Many doctors don’t ask about vaginal health unless you bring it up and/or are still far behind the curve on these symptoms and how to treat them or what they even mean. It’s important to remember that you have to advocate for yourself fiercely. If your doctor is blowing off your concerns, see a new one. And if it happens again…see a new one again and again and you keep going until someone starts listening and taking action.
** Yes, your Labial Folds Could Be Fusing Together
I am so sorry to break this to you because again, it shocked the shit out of me but yes, Labial fusion (or labial adhesion) can happen when the inner and outer labia stick together due to thinning, dry, and fragile tissue—often caused by low estrogen levels.

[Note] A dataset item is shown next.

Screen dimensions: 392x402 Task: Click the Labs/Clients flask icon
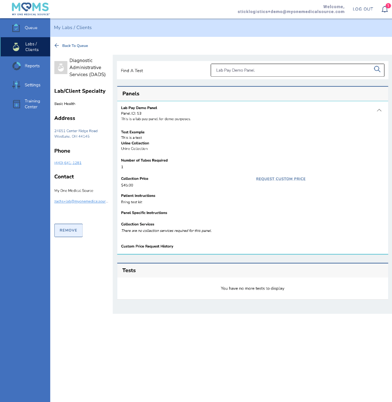click(16, 47)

It all goes back to that moisture. When estrogen levels drop during perimenopause and menopause your inner and outer labia also lose their moisture and elasticity. This can lead to small, tiny tears in the tissues; when they heal they can slowly grow together over a long period.
Labial fusion is discussed EVEN LESS than vaginal atrophy but it can be treated though it cannot be fully reversed. What are the treatments? Good news, if you’ve made it this far you already know.
Vaginal moisturizers
Estrogen creams
Staying sexually active
So this is your cue to run, not walk to your next gyne appointment to tell them EVERYTHING. Everything that feels embarrassing or weird or scary. The things you think are not a big deal, or can’t possibly happen to you. You’re gonna walk in there next time and spill ALL the tea about your vagina because that is the best way you can keep your bits and bobs healthy, happy, plump, and functional!
It is definitely a thing and really does cause the frequent urination and urgency. My doc explained that the bladder has similar estrogen receptors and reacts accordingly when estrogen levels are low. It got a little better on HRT but I am headed towards an estrogen cream.
Menopause has been brutal and makes me wonder how generations of women before us kept their mouths shut about it. It is one of the reasons I love Gen X - this is intolerable, and we have found ways to rectify it.